5. PARIS Y HELENA

Fuese en busca de Helena y la encontró en la torre,
donde le daban corte las señoras troyanas;
y en apariencia de una vieja esclava hilandera
que allá en Lacedemonia le cardaba la lana
y por quien tuvo Helena singular afición,
tirando suavemente del perfumado velo le dijo:
—Ven, que Paris te espera en la mansión,
radiante de belleza y ataviado con celo,
en el tornido lecho de tu alcoba nupcial.
Nadie imaginaría que regresa de un duelo,
más que se apresta a un baile o deja un festival. 

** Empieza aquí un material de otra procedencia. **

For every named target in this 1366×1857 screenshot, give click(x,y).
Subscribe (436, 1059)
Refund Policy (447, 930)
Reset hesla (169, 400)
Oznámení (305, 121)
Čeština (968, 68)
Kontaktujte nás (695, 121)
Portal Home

Sobresaltado el ánimo volvió la cara Helena,
y, sin que la engañara el disfraz de la diosa
—garganta y busto únicos y mirada radiosa—,
—¿Qué me quieres ahora? —dijo de espanto llena—, 
¡Cruel! ¿Querrás llevarme a alguna populosa
ciudad de Frigia? ¿Acaso a la Meonia amena,
para dar gusto a otro de tus mil favoritos?
¿Temes que Menelao recobre a esta oprobiosa,
si a esta hora Paris ya pagó su delito?
Ve donde este Alejandro y siéntate a su vera;
no vuelvas al Olimpo, camino de las diosas,
ve a llorar y a velarlo junto a su cabecera;
ruégale que te tome por manceba o esposa.
No seré yo quien vaya a compartir su lecho
ni a buscar sus caricias, que vergonzoso fuera;
pues todas las troyanas lo vituperarían
y es mucho ya el pesar que conturba mi pecho. 

Y Afrodita la diosa indignada decía:
—¡No me hartes, insolente! Cuida no te abandone
y te aborrezca tanto como te amaba antes,
y a dánaos y a teucros de tal manera encone
y enfurezca de suerte que su odio se agigante
y te hagan perecer al fin de mala muerte! 

Con ser hija de Zeus, Helena desmayaba.
En el velo magnífico y blanco se envolvió,
y dócil a la augusta deidad que la guiaba,
echó a andar en silencio, y ninguna la vio. 

Ya en la mansión espléndida que Alejandro habitaba,
las esclavas recobran sus labores y enseres,
 y ella entra en la cámara de artesonados techos.
La risueña Afrodita la silla le acercaba,
y la hija de Zeus, diosa entre las mujeres,
al lado de Alejandro se sienta junto al lecho,
desvía la mirada y dice al seductor: 

—¿Que vuelves del combate, y que no has perecido
a manos del valiente que antes fue mi marido? 
¡Sin duda te imaginas por todo superior
a ese ramo de Ares en puños, fuerza y lanza! 
Pues rétalo de nuevo, si tal es tu pujanza. 

Mas ¡qué temeridad! Mejor es que desistas,
que al zaino Menelao no pienso que resistas. 
Y Paris, a su turno:
—¡Mujer! ¿Por qué terqueas
en amargar mi pecho y disputar conmigo?
Si hoy venció Menelao por gracia de Atenea,
ya llegará mi hora, que también tengo abrigo
entre los Inmortales. Mas deja el ceño, ea:
tendámonos los dos como buenos amigos.
Con más ardor que nunca mi alma te desea.
Ni cuando, arrebatada a tu amena mansión,
dejé a Lacedemonia y navegué contigo
a bordo de mis naves surcadoras del mar
y en la isla de Cránae se cumplió nuestra unión,
ni entonces me ha encendido tal deseo de amar
ni de sentirte mía me hallé más anheloso. 

Y hacia el lecho la atrajo, y ella siguió al esposo.